1. A method for remelting solder layers (L) which are at least partially applied to the wiring pattern of a wiring, by means of the fact that the solder layers (L) are selectively melted using a laser beam (LS3).

2. The method according to claim 1, characterized in that the solder layers (L) are selectively melted in the area of connection pads (P) of the wiring.

3. The method according to claim 1, characterized in that the solder layers (L) to form solder bumps (LH) on connection pads (P) of the wiring selectively in the area of the connection pads (P) and leading away, in the width - Laced conductor areas (LB, LS) are melted.

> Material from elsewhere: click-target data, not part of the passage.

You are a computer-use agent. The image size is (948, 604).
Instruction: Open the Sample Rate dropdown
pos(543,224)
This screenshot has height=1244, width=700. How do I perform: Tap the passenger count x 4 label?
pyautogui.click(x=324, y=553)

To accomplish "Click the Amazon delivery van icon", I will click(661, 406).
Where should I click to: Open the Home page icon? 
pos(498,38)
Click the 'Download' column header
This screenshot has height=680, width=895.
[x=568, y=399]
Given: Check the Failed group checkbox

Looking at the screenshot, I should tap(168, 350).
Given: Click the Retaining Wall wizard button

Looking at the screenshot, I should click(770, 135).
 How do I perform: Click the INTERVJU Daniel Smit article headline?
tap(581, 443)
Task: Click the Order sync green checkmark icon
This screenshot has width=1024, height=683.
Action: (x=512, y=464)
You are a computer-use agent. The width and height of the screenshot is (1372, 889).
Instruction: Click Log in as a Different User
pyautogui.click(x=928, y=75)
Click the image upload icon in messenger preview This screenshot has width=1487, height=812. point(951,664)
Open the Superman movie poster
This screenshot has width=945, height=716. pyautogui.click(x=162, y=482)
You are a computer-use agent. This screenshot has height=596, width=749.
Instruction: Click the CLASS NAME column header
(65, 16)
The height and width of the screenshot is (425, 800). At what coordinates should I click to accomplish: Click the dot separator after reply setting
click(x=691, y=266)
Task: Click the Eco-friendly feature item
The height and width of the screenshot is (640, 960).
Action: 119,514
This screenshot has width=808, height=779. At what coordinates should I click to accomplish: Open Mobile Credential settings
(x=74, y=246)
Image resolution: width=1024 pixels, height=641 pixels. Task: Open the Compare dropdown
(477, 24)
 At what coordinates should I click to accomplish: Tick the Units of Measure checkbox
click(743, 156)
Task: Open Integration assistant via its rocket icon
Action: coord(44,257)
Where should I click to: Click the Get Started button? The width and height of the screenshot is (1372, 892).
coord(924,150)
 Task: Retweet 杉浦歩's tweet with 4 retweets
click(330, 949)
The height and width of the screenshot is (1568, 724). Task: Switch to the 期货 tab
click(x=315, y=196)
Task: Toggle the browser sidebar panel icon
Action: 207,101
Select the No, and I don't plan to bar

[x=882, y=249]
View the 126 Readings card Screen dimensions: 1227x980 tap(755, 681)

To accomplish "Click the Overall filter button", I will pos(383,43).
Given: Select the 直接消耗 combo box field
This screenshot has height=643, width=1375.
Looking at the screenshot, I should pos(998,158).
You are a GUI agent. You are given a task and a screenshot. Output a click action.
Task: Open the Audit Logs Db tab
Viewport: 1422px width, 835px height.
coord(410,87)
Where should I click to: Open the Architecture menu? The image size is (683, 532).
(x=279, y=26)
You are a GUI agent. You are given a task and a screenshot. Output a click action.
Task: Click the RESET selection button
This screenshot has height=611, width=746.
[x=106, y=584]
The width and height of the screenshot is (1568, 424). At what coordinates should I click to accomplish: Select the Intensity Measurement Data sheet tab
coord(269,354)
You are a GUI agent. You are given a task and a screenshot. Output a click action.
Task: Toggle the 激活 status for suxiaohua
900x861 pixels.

4. The method according to any one of the preceding claims, characterized in that the solder layers (L) are melted with the aid of a laser beam (LS3) which is strongly out of focus.

5. The method according to any one of the preceding claims, characterized in that the solder layers (L) are melted with the laser beam (LS3) of a Nd.YAG laser with a wavelength of 1.06 μm.

6. The method according to any one of the preceding claims, characterized in that the solder layers (L) are melted using a deflectable laser beam (LS3).